Ma mère l'inspecta minutieusement.

- C'est vrai qu'il y a une grande ressemblance. Maintenant Alicia est bien avec toi. Tu devais rencontrer Ella, c'est une évidence, marmonna-t-elle, bon, demain on se réveille tôt pour aller de bonne heure mettre les fleurs sur la tombe ! Allez !

J'embrassai ma mère, et m'en allai à l'étage supérieur, la chaînette dans les mains. Il y avait également un mot chaleureux, plein d'affection derrière le cœur identique à celui d'Ella.

A mon inséparable et meilleure amie, Flora Wellington.

Je montai lentement vers ma chambre, d'un pas léger. Je pouvais entendre, derrière la porte de ma chambre, des hululements qui provenaient sans doute de la fenêtre que j'avais laissée ouverte. J'entrai et sur le long de mes bras de la chair de poule s'était formé. Je frissonnai.

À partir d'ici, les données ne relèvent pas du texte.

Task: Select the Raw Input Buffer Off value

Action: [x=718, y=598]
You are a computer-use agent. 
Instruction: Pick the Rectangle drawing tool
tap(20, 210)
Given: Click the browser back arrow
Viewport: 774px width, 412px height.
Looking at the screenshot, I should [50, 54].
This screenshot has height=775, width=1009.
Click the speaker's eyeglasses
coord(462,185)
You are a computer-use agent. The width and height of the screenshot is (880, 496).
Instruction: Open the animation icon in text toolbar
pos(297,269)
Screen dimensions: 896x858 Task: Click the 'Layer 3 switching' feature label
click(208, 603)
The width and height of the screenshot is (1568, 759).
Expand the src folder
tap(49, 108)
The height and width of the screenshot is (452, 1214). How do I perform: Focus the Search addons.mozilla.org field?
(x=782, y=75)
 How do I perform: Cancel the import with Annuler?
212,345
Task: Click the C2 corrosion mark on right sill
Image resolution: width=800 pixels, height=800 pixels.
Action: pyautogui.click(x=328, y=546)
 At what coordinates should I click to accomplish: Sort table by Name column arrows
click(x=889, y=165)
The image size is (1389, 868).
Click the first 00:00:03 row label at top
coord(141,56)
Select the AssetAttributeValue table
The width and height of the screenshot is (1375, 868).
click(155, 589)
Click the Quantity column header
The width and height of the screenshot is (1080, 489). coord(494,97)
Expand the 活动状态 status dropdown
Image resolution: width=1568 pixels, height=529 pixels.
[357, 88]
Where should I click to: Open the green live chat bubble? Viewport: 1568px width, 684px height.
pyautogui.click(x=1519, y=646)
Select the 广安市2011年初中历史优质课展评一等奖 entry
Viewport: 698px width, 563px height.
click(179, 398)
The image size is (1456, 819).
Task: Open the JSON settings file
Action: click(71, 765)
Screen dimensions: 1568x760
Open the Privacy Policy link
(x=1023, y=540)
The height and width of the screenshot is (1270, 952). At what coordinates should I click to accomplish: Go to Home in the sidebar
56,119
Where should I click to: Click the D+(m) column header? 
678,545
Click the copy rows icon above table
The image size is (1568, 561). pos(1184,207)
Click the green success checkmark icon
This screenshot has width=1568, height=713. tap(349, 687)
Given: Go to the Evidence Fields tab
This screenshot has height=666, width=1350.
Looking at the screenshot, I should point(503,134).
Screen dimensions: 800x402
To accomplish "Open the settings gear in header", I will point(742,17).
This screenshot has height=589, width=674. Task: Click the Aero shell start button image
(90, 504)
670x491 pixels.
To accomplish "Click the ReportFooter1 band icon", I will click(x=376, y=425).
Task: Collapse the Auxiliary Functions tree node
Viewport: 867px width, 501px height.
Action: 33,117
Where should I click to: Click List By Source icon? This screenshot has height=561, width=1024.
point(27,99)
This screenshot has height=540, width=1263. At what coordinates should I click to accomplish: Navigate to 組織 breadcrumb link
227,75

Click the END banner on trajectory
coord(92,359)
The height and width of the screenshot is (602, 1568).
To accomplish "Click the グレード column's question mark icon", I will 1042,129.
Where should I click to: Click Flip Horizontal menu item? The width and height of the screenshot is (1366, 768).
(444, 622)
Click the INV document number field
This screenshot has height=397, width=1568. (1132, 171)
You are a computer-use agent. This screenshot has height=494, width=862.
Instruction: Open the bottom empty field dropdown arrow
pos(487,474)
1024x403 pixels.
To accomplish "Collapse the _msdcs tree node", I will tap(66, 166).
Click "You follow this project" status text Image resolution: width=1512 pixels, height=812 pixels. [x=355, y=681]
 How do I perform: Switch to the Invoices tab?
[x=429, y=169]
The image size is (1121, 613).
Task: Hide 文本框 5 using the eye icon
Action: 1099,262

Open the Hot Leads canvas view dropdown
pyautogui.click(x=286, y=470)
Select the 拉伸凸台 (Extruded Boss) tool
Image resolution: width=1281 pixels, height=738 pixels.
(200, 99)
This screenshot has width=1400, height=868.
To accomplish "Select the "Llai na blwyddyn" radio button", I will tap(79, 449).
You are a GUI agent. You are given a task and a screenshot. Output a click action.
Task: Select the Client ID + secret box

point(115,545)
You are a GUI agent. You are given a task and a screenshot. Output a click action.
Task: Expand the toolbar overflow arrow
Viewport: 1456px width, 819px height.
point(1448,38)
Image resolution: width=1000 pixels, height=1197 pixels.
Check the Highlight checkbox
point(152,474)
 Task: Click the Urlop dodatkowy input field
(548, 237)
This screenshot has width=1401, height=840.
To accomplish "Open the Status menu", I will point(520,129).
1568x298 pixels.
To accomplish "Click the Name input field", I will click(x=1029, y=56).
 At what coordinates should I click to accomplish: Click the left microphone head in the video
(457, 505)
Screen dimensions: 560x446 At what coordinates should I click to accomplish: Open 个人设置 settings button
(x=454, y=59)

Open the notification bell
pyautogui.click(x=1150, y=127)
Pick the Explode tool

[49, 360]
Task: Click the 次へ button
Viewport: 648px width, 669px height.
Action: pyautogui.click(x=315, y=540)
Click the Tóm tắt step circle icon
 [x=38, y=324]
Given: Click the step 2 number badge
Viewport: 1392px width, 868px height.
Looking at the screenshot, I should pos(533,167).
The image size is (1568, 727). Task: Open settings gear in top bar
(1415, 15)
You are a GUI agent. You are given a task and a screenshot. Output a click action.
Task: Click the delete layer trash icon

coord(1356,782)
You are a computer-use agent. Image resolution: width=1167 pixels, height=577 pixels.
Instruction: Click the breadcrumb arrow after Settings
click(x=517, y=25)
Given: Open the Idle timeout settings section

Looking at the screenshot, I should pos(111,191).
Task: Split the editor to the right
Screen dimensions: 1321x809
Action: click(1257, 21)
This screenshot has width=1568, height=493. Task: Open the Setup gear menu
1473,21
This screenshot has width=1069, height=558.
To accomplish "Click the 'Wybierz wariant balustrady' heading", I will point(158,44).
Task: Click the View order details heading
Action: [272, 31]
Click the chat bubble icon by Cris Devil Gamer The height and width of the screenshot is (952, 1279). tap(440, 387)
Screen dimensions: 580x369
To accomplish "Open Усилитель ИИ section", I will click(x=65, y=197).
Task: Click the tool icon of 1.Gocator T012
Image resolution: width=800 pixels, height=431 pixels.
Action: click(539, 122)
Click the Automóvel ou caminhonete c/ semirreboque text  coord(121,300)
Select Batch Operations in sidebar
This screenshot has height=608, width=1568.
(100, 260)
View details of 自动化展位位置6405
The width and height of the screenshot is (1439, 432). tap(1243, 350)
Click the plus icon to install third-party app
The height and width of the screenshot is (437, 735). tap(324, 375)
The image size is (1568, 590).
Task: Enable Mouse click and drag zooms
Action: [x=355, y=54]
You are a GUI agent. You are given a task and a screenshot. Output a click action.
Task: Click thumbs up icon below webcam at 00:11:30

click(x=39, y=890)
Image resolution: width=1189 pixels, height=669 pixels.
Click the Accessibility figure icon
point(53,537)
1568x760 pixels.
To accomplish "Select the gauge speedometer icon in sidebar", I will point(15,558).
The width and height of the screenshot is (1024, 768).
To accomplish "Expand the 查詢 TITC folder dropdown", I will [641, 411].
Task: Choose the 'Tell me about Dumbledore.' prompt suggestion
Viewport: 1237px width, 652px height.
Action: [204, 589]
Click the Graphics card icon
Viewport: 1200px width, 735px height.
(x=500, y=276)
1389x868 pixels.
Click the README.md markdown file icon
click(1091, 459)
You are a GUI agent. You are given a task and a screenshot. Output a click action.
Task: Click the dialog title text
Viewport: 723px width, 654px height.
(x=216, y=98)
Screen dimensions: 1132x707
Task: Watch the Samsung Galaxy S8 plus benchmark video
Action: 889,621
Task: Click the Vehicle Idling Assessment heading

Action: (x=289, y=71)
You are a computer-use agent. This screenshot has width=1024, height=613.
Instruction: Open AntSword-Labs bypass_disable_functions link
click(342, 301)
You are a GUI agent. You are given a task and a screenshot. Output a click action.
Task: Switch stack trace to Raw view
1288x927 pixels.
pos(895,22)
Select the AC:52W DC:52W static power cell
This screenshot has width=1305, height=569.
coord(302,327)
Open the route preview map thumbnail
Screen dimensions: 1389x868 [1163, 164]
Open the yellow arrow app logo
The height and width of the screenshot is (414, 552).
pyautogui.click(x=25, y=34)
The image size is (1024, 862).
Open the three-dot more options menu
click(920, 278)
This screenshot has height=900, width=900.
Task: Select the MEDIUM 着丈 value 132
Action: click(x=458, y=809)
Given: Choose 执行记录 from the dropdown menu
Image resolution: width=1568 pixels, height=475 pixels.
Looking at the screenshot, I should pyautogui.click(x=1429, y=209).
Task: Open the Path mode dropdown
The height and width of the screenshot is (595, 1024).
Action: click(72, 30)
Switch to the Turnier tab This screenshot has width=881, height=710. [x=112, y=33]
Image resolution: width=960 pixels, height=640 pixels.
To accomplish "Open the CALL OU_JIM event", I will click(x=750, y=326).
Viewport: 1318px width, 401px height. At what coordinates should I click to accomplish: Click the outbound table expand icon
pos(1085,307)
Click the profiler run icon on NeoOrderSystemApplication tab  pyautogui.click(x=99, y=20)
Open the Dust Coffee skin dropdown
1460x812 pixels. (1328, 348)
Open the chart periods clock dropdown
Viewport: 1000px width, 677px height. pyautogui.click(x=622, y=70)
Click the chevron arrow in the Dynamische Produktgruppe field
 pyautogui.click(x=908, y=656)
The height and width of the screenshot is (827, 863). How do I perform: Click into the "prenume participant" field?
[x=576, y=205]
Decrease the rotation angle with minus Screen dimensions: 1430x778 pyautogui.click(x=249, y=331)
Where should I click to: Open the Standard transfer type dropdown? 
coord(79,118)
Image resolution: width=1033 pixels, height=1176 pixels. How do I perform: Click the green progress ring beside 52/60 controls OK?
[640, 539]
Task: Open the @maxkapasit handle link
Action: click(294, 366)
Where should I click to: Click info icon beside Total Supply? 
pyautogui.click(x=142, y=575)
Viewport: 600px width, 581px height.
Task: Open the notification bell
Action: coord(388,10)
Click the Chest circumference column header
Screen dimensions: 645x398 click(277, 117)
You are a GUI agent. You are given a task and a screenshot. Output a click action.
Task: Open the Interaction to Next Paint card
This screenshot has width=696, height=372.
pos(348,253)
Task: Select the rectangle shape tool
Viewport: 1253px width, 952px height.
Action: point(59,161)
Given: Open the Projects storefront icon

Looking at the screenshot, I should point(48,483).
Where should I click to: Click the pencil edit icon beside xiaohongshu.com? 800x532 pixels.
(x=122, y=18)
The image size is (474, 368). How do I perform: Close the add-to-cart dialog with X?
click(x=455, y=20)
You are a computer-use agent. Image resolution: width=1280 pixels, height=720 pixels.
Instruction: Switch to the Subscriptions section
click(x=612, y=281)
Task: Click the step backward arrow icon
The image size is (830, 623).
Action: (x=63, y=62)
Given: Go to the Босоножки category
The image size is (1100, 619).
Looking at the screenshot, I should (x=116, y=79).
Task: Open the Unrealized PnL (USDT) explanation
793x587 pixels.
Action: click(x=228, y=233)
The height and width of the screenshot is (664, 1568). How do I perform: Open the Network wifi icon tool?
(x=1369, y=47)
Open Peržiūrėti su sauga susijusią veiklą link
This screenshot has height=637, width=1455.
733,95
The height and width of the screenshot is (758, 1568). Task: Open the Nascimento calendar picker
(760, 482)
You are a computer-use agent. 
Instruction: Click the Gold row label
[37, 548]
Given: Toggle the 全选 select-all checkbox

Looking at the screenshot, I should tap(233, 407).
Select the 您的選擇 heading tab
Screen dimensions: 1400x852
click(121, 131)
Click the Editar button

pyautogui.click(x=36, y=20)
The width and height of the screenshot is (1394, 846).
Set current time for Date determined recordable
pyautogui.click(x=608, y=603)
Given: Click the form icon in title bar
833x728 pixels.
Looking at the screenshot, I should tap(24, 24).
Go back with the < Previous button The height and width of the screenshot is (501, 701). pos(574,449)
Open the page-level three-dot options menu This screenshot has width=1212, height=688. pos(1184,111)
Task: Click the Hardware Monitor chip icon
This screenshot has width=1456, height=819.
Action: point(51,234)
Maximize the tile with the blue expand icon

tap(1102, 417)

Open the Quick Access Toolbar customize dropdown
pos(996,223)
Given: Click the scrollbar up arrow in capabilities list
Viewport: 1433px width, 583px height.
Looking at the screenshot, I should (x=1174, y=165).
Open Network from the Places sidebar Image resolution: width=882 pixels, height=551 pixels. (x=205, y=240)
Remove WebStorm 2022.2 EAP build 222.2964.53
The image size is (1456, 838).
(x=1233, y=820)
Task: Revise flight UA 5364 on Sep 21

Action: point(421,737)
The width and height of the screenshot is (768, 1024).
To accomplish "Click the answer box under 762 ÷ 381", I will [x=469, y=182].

Un vent glacial avait recouvert toute la pièce. Cela me rappelait la cave lugubre qui amenait dans la chambre d'Ella ; l'atmosphère y était aussi givrante. Je me dépêchai aussitôt d'aller la fermer. La fenêtre abaissée, je restai devant la vitre, mon regard ne pouvant se décrocher de la lune qui produisait une lumière presque aveuglante mais tout aussi agréable à la fois. Pendant que la nuit berçait mon regard, mes pensées se mélangèrent et remontaient à la surface. Je me rappelai soudainement de paroles récentes, évoquant une idée de clan rebelle. Le clan ! Je n'avais pas demandé à ma sœur si elle voulait bien en faire partie. Et pourquoi pas ma mère ? Après tout, elle m'encourageait plus que quiconque de continuer d'aimer Ella malgré les risques et les dangers. « Demain... demain... », me conseilla une voix dans ma tête. Pour une fois, elle avait raison, la fatigue me prenait petit à petit. J'avais besoin de sommeil. Mon lit se tenait là-bas, à quelques mètres de moi et me donnait atrocement envie. J'enlevai en vitesse les vêtements que j'avais portés toute la journée, et me hissé sous la couette. Je ne dus pas attendre longtemps pour que mes paupières se referment délicatement, me plongeant dans de délicieux rêves en attendant le lendemain.